Problem statement → Copy out again, unchanged, the listing below from the line that has "This screenshot has width=1460, height=812." through the line that has "Toggle the All streams legend item".

Data to examine →
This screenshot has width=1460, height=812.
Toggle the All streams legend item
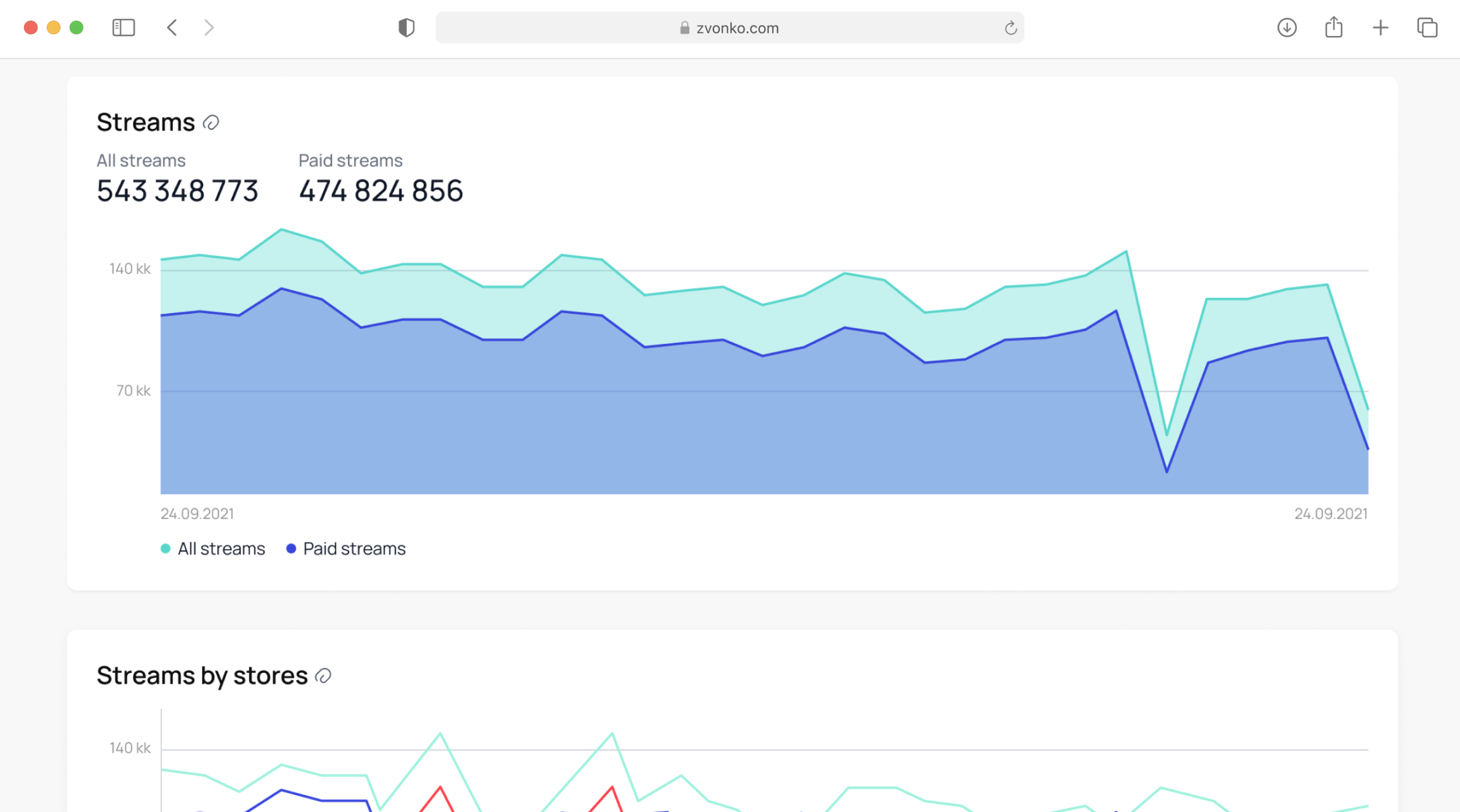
---
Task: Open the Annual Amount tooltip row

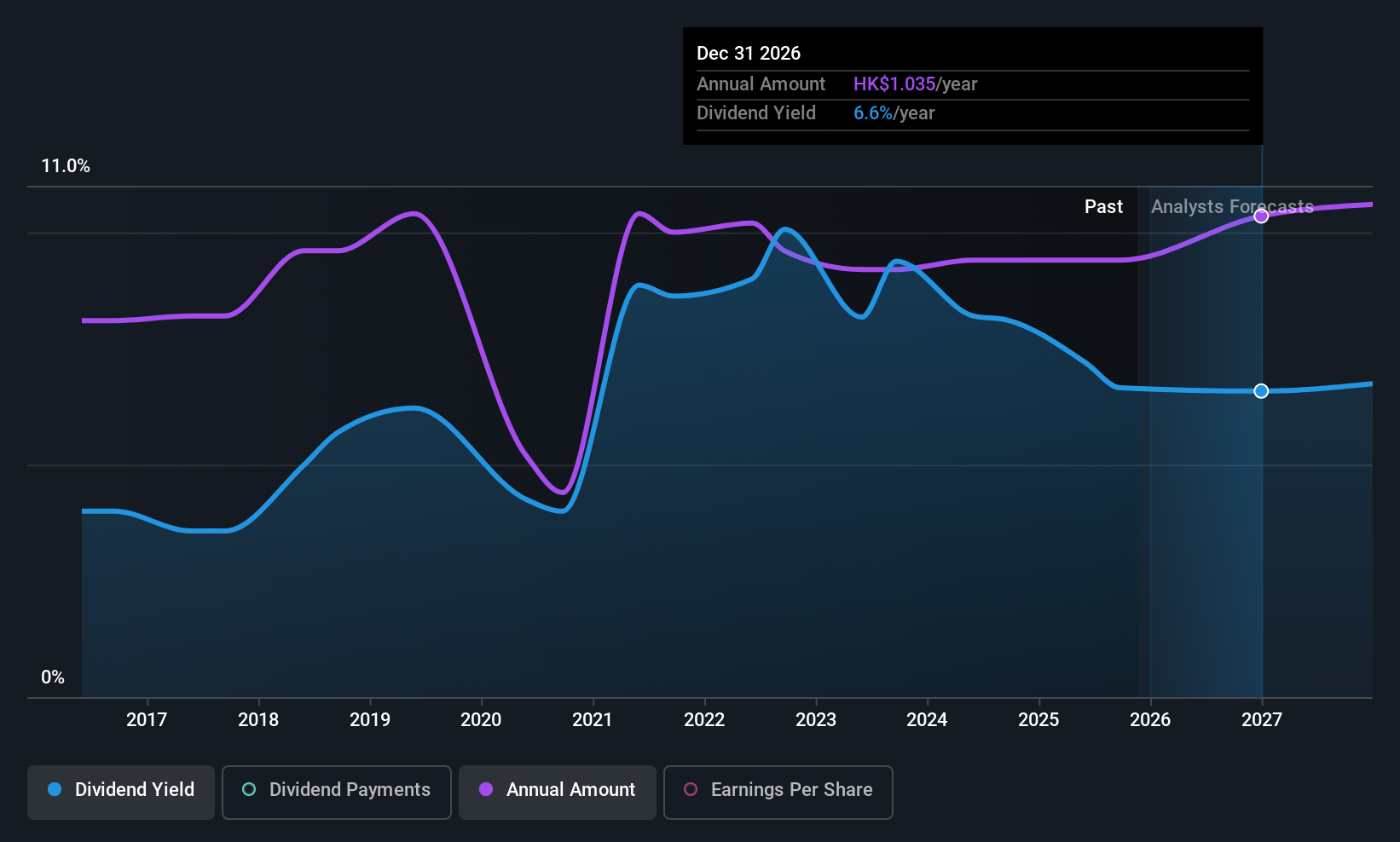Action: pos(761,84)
* * *
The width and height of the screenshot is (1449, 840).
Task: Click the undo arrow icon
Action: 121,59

Your response →
This screenshot has width=1460, height=812.
Toggle the All streams legend item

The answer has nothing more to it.